# Extracted information

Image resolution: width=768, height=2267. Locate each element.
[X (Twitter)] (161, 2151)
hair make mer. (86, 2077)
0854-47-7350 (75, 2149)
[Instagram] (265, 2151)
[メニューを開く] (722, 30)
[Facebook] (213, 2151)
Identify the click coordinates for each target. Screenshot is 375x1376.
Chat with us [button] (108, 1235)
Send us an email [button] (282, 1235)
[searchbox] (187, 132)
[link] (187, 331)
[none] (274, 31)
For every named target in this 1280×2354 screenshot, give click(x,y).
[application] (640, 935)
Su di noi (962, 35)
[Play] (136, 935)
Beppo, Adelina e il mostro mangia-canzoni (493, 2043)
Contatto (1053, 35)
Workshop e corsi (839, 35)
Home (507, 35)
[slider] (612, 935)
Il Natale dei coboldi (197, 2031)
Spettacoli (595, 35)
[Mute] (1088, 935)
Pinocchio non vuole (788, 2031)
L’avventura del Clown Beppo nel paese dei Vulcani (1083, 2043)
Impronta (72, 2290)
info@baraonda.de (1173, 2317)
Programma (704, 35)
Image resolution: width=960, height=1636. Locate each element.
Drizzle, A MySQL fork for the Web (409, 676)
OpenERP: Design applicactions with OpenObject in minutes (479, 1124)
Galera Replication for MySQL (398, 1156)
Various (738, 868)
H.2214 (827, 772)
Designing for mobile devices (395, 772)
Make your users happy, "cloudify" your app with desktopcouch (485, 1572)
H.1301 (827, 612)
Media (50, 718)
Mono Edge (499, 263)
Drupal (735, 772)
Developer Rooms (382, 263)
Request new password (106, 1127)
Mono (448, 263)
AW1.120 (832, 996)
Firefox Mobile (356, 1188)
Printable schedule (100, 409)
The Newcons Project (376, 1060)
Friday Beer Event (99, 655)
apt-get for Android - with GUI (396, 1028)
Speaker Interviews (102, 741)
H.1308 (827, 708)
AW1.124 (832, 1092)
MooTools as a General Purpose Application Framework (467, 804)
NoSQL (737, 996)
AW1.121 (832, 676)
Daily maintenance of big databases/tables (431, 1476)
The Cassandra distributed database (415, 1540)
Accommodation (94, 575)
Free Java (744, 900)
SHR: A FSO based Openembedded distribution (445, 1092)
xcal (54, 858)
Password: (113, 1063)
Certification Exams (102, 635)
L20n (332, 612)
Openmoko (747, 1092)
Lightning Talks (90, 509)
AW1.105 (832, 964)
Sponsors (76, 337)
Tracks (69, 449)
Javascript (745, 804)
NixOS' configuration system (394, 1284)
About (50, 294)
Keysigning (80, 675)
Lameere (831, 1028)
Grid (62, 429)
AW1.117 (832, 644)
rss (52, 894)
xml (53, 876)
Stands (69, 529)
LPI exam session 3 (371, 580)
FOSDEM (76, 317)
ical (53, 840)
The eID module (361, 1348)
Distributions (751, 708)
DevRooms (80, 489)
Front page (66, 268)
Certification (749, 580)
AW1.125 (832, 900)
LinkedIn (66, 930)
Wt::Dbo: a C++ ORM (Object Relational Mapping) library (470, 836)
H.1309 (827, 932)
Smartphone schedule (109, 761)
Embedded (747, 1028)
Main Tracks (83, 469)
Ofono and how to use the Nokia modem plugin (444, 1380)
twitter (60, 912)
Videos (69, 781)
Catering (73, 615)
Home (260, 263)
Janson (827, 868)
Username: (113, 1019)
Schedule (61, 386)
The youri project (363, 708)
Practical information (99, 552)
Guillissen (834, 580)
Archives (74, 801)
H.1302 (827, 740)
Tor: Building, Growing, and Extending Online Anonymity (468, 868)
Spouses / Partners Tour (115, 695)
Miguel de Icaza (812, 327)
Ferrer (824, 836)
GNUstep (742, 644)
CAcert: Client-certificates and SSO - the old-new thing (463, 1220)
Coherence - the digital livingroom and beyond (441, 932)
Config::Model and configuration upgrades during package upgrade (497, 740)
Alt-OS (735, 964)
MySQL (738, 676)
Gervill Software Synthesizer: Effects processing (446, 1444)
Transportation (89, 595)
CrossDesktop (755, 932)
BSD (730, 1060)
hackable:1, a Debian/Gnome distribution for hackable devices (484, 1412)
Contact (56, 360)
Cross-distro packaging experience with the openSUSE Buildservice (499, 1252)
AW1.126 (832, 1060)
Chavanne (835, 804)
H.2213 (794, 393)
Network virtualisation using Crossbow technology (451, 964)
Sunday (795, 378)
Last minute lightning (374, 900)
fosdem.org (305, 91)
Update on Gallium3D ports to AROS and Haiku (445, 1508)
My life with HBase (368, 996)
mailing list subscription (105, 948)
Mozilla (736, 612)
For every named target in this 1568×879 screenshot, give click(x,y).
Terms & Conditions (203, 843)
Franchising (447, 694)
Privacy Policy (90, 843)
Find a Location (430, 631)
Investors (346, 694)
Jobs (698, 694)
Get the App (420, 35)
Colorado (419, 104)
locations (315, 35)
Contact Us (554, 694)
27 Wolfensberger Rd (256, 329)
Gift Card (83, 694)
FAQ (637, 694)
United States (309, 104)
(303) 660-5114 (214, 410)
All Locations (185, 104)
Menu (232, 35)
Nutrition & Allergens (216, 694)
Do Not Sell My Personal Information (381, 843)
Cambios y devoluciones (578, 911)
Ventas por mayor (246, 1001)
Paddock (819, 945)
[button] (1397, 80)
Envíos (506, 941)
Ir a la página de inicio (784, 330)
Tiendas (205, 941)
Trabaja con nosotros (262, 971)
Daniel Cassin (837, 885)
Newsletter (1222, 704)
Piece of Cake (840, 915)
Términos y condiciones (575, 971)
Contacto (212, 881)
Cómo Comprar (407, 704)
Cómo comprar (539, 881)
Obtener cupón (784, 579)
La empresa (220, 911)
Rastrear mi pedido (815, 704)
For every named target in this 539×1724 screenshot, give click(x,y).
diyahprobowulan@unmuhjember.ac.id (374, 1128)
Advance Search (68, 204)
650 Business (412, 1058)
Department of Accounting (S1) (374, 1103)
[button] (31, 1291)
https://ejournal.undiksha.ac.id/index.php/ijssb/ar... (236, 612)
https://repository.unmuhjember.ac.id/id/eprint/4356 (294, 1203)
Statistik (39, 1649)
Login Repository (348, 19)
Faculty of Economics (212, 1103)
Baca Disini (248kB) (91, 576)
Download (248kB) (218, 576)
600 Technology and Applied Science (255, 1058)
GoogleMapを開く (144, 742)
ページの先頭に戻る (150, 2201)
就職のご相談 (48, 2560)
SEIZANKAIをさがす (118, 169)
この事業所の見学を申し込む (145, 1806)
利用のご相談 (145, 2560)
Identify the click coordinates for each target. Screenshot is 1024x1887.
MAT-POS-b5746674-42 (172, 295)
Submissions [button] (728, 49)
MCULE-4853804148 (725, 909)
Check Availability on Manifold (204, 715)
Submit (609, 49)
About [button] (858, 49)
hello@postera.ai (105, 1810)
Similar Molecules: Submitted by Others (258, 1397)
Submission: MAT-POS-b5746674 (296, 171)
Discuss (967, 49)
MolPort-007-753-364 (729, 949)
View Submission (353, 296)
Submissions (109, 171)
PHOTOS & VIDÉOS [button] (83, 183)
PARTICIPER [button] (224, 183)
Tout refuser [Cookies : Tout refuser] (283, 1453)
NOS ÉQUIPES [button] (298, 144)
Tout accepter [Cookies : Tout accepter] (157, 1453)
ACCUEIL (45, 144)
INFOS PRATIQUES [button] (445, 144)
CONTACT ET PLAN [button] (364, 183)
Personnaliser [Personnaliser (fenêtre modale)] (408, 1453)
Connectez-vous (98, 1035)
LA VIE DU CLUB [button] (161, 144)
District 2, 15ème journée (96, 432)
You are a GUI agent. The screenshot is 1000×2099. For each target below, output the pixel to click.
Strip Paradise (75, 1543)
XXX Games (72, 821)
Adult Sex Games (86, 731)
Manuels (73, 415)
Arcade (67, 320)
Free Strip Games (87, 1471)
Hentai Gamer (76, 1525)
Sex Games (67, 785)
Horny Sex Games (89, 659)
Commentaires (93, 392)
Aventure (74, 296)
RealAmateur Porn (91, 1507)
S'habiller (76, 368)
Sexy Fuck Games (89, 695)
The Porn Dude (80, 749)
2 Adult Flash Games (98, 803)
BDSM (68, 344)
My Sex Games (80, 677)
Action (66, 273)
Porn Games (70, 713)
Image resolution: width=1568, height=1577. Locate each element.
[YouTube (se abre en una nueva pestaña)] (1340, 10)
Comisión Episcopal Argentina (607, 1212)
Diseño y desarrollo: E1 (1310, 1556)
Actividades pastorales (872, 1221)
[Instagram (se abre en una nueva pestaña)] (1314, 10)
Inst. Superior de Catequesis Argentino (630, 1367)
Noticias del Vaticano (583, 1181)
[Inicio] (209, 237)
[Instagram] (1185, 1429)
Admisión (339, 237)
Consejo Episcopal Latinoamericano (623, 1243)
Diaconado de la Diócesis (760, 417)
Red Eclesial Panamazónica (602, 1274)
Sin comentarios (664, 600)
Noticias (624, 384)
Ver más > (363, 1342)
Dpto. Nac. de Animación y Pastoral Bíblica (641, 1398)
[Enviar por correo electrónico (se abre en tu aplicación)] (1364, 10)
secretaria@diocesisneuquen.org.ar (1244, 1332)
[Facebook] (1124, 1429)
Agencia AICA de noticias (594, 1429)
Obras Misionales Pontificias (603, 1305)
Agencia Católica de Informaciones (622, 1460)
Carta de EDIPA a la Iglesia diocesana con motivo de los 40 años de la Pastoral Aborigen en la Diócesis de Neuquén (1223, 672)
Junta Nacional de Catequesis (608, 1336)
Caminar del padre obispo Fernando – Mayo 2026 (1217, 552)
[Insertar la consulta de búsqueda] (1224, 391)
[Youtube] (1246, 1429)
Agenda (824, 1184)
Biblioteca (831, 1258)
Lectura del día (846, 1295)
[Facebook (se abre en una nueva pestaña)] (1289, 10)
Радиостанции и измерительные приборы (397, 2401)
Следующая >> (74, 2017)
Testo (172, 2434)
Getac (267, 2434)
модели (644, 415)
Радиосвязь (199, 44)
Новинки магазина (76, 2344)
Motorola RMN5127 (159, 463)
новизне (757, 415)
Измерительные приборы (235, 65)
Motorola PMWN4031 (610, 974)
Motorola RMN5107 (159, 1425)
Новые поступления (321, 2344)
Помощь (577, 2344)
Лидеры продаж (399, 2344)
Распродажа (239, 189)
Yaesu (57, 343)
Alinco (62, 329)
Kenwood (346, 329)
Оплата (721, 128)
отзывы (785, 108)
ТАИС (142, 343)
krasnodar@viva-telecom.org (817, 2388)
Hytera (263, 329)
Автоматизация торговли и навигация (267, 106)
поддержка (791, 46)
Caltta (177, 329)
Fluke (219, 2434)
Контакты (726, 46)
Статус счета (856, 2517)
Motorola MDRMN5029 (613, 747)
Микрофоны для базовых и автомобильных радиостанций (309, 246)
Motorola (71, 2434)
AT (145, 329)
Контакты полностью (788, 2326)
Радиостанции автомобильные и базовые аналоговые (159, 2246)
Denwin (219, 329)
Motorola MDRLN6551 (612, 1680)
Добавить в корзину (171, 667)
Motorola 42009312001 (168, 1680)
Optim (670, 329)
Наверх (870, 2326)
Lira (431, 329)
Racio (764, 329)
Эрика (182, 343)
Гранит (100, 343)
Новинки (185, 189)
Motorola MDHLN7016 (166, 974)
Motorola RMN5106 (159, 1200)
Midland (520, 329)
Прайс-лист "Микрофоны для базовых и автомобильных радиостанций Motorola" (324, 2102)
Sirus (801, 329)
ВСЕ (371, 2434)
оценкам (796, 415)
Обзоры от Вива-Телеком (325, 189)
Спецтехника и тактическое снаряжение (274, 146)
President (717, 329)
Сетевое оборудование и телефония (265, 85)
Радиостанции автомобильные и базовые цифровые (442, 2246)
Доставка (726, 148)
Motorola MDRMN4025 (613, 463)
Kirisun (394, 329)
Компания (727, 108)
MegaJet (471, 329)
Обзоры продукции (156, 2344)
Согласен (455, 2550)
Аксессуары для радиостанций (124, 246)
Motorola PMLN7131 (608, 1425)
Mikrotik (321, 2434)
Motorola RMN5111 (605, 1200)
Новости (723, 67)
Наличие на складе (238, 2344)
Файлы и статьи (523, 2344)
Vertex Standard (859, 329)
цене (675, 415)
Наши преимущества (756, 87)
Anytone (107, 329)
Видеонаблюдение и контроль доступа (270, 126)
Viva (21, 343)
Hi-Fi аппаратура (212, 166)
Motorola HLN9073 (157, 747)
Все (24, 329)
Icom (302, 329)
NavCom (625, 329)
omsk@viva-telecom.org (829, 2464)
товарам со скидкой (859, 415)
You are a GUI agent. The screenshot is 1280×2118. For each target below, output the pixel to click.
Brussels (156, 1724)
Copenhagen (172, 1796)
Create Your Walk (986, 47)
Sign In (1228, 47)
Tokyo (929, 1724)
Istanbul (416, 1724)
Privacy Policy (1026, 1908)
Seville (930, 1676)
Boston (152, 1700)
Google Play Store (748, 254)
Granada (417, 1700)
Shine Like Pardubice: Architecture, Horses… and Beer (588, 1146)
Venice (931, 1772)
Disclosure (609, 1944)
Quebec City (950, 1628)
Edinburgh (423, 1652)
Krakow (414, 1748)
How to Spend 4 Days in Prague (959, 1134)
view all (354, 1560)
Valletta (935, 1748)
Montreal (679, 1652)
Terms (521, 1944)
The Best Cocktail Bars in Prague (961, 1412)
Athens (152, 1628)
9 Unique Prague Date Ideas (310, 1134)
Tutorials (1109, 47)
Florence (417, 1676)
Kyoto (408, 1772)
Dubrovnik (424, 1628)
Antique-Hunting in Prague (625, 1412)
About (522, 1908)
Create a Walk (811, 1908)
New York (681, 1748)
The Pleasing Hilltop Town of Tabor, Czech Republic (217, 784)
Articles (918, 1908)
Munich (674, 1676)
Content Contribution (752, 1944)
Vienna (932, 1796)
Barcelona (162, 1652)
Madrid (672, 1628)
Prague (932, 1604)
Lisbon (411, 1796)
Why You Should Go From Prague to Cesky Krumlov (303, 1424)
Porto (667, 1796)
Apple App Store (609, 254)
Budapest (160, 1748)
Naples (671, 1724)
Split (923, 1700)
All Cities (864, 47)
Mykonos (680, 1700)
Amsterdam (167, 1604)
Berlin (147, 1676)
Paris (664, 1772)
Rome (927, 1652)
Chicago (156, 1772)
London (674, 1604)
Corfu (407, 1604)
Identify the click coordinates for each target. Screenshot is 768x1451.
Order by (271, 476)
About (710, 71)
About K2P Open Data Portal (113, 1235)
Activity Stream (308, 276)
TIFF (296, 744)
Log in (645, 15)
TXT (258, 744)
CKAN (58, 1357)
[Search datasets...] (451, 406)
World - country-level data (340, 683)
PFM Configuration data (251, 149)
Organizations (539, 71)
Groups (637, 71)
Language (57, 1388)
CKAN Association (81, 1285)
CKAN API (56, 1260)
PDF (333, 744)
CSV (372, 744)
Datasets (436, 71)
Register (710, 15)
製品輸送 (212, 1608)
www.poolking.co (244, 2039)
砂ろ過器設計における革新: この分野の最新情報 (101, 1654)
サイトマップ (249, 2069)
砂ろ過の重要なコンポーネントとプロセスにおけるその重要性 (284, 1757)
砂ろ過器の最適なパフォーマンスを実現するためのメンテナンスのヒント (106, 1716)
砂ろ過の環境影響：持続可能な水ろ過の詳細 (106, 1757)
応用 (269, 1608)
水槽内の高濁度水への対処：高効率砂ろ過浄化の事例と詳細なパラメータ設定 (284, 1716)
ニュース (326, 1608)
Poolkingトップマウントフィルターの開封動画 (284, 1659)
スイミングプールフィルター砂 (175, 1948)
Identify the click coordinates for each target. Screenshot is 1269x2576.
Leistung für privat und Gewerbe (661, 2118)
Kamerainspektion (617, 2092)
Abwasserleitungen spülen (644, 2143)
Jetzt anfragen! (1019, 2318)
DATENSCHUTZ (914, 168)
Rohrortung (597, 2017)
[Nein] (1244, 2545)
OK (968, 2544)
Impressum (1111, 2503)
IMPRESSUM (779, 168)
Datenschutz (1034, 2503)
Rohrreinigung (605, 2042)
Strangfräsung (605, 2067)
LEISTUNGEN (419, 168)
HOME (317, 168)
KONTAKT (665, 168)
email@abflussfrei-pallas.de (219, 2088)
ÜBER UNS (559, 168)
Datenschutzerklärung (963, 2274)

# Instruction
Print the lines of the material without any change, starting at the line that contains "AW1.117 (832, 644)" and ending at the line that contains "Main Tracks (83, 469)", both included.

# Answer for this exercise
AW1.117 (832, 644)
rss (52, 894)
xml (53, 876)
Stands (69, 529)
LPI exam session 3 (371, 580)
FOSDEM (76, 317)
ical (53, 840)
The eID module (361, 1348)
Distributions (751, 708)
DevRooms (80, 489)
Front page (66, 268)
Certification (749, 580)
AW1.125 (832, 900)
LinkedIn (66, 930)
Wt::Dbo: a C++ ORM (Object Relational Mapping) library (470, 836)
H.1309 (827, 932)
Smartphone schedule (109, 761)
Embedded (747, 1028)
Main Tracks (83, 469)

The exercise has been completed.